INPUT DATA.
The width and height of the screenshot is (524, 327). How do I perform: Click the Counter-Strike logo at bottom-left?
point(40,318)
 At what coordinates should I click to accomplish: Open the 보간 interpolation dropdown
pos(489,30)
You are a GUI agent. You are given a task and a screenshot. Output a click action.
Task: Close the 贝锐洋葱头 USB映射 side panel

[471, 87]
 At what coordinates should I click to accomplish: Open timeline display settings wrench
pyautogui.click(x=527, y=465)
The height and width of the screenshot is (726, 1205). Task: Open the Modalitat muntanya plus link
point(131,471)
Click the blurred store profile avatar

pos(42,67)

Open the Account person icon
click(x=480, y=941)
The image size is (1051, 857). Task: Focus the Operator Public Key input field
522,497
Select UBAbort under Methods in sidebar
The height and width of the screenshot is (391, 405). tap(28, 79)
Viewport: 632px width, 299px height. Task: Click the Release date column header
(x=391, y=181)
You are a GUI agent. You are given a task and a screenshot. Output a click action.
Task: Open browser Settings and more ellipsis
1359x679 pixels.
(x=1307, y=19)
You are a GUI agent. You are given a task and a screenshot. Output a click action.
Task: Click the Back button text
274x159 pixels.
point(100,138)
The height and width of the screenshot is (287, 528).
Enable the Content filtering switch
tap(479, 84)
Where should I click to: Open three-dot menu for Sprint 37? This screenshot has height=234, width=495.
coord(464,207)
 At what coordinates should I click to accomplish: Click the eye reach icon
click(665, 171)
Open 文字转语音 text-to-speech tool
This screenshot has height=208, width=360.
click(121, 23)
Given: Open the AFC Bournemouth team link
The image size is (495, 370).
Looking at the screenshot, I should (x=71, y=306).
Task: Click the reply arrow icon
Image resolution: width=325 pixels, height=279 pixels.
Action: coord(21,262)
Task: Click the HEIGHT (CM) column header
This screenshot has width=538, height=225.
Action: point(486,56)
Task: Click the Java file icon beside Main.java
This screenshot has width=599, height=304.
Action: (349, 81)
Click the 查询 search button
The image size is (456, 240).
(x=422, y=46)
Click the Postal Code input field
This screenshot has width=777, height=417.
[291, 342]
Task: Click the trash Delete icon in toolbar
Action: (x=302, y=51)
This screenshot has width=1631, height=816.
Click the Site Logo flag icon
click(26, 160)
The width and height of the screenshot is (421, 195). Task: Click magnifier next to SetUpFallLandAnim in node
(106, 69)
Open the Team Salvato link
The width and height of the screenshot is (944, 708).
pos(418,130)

ABOUT THIS EXERCISE.
Copy task. Give back the whole listing exactly as written.

RESPONSE BELOW.
The width and height of the screenshot is (524, 327). How do I perform: Click the Counter-Strike logo at bottom-left?
point(40,318)
 At what coordinates should I click to accomplish: Open the 보간 interpolation dropdown
pos(489,30)
You are a GUI agent. You are given a task and a screenshot. Output a click action.
Task: Close the 贝锐洋葱头 USB映射 side panel

[471, 87]
 At what coordinates should I click to accomplish: Open timeline display settings wrench
pyautogui.click(x=527, y=465)
The height and width of the screenshot is (726, 1205). Task: Open the Modalitat muntanya plus link
point(131,471)
Click the blurred store profile avatar

pos(42,67)

Open the Account person icon
click(x=480, y=941)
The image size is (1051, 857). Task: Focus the Operator Public Key input field
522,497
Select UBAbort under Methods in sidebar
The height and width of the screenshot is (391, 405). tap(28, 79)
Viewport: 632px width, 299px height. Task: Click the Release date column header
(x=391, y=181)
You are a GUI agent. You are given a task and a screenshot. Output a click action.
Task: Open browser Settings and more ellipsis
1359x679 pixels.
(x=1307, y=19)
You are a GUI agent. You are given a task and a screenshot. Output a click action.
Task: Click the Back button text
274x159 pixels.
point(100,138)
The height and width of the screenshot is (287, 528).
Enable the Content filtering switch
tap(479, 84)
Where should I click to: Open three-dot menu for Sprint 37? This screenshot has height=234, width=495.
coord(464,207)
 At what coordinates should I click to accomplish: Click the eye reach icon
click(665, 171)
Open 文字转语音 text-to-speech tool
This screenshot has height=208, width=360.
click(121, 23)
Given: Open the AFC Bournemouth team link
The image size is (495, 370).
Looking at the screenshot, I should (x=71, y=306).
Task: Click the reply arrow icon
Image resolution: width=325 pixels, height=279 pixels.
Action: coord(21,262)
Task: Click the HEIGHT (CM) column header
This screenshot has width=538, height=225.
Action: point(486,56)
Task: Click the Java file icon beside Main.java
This screenshot has width=599, height=304.
Action: (349, 81)
Click the 查询 search button
The image size is (456, 240).
(x=422, y=46)
Click the Postal Code input field
This screenshot has width=777, height=417.
[291, 342]
Task: Click the trash Delete icon in toolbar
Action: (x=302, y=51)
This screenshot has width=1631, height=816.
Click the Site Logo flag icon
click(26, 160)
The width and height of the screenshot is (421, 195). Task: Click magnifier next to SetUpFallLandAnim in node
(106, 69)
Open the Team Salvato link
The width and height of the screenshot is (944, 708).
pos(418,130)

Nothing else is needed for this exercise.